ADEN, Yemen (Reuters) - A rare tropical cyclone packing hurricane-force winds lashed the Yemeni island of Socotra on Monday, killing three people and injuring dozens, residents and officials said, as it headed for an Al Qaeda-controlled town on the mainland.

Amateur pictures and videos on social media, which could not be immediately verified, showed torrents of water washing through the provincial capital Hadibu's streets.

"Three people were killed, around 100 have been injured and hundreds of families were forced to leave their homes in coastal regions for the mountains," said a local official, without elaborating on the causes of death.

Situated in the Arabian Sea and slightly larger than Majorca or Rhode Island, isolated Socotra is home to hundreds of exotic plant species found nowhere else on earth. Its around 50,000 residents speak their own language.

See photos of the storm:

Also cut off politically from mainland Yemen by a seven-month war there between Iran-allied fighters and a coalition of Arab states led by Saudi Arabia, its impoverished residents are not likely to receive prompt aid.

The U.S. Navy's Pearl Harbor-based Joint Typhoon Warning Center said the storm, named Chapala, had reached maximum gusts of 240 km (150 miles) per hour, equivalent to a category 4 hurricane. Yemeni officials said it was the most powerful storm the mostly arid and hot country had experienced in decades.
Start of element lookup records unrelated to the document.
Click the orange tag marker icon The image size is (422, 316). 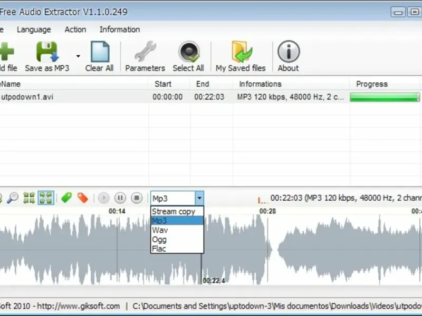(x=83, y=198)
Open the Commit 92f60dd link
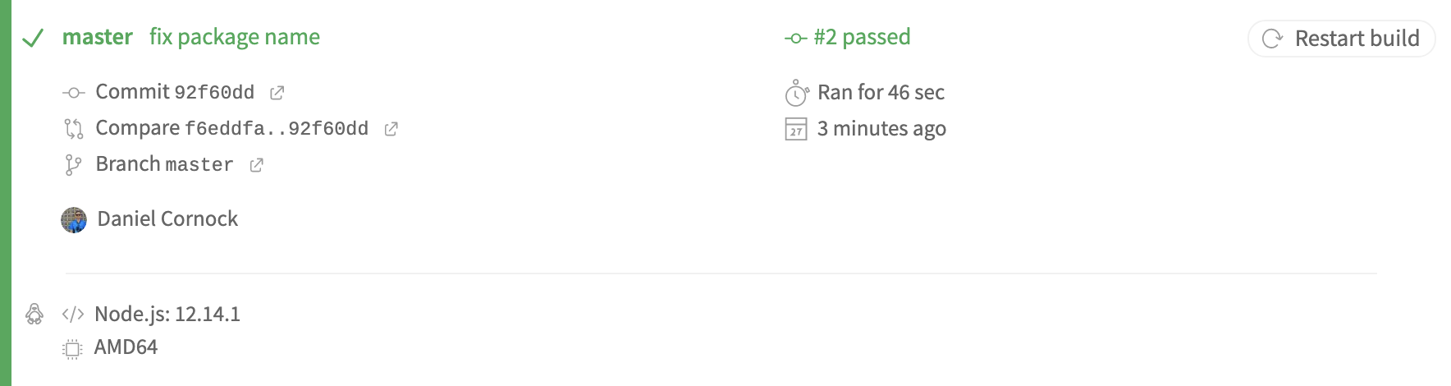This screenshot has width=1451, height=386. (175, 92)
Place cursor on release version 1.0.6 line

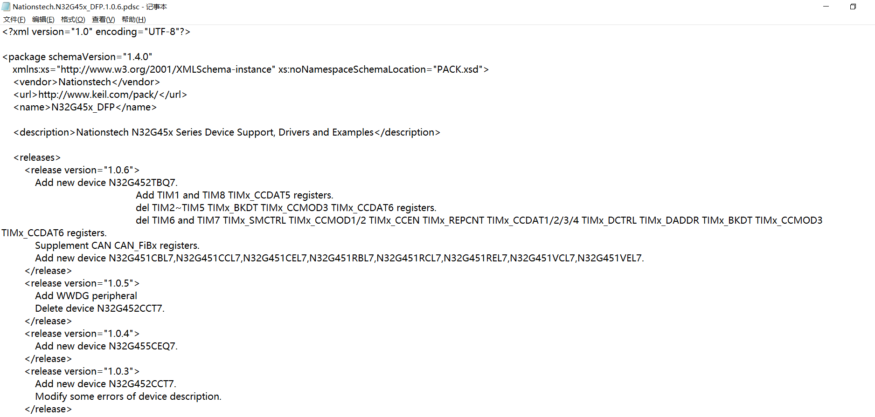tap(82, 170)
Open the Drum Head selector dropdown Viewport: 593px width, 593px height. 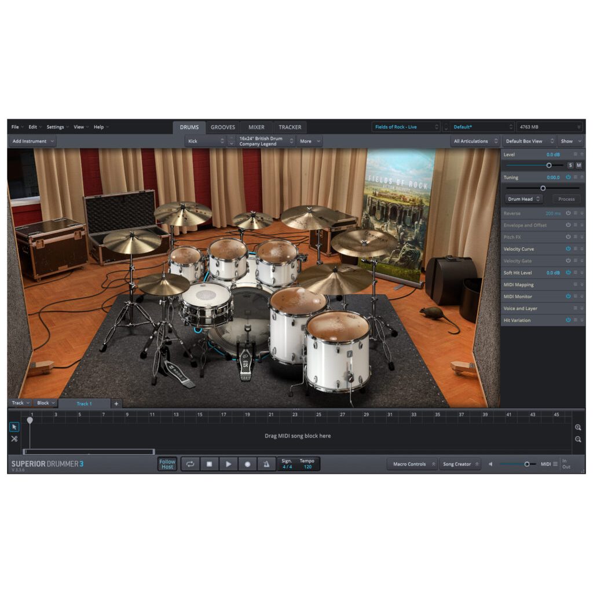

The centre projected the cyclone would make landfall on the mainland just west of the restive port city of Mukalla, which has been run by a tribal council and Al Qaeda militants since the army and government institutions withdrew in April. [ID:nL6N0X104Z]

Residents there worried that the power vacuum would mean no authorities were in a position to deal with the storm damage.

"The sea water level has risen by 9 meters and has destroyed the Mukalla seafront," said resident Muhammed Ba Zuhair.

"Many people have left there homes and are seeking refuge in schools. No relief or aid efforts are under way by either the tribal council or Al Qaeda, and the situation is really bad."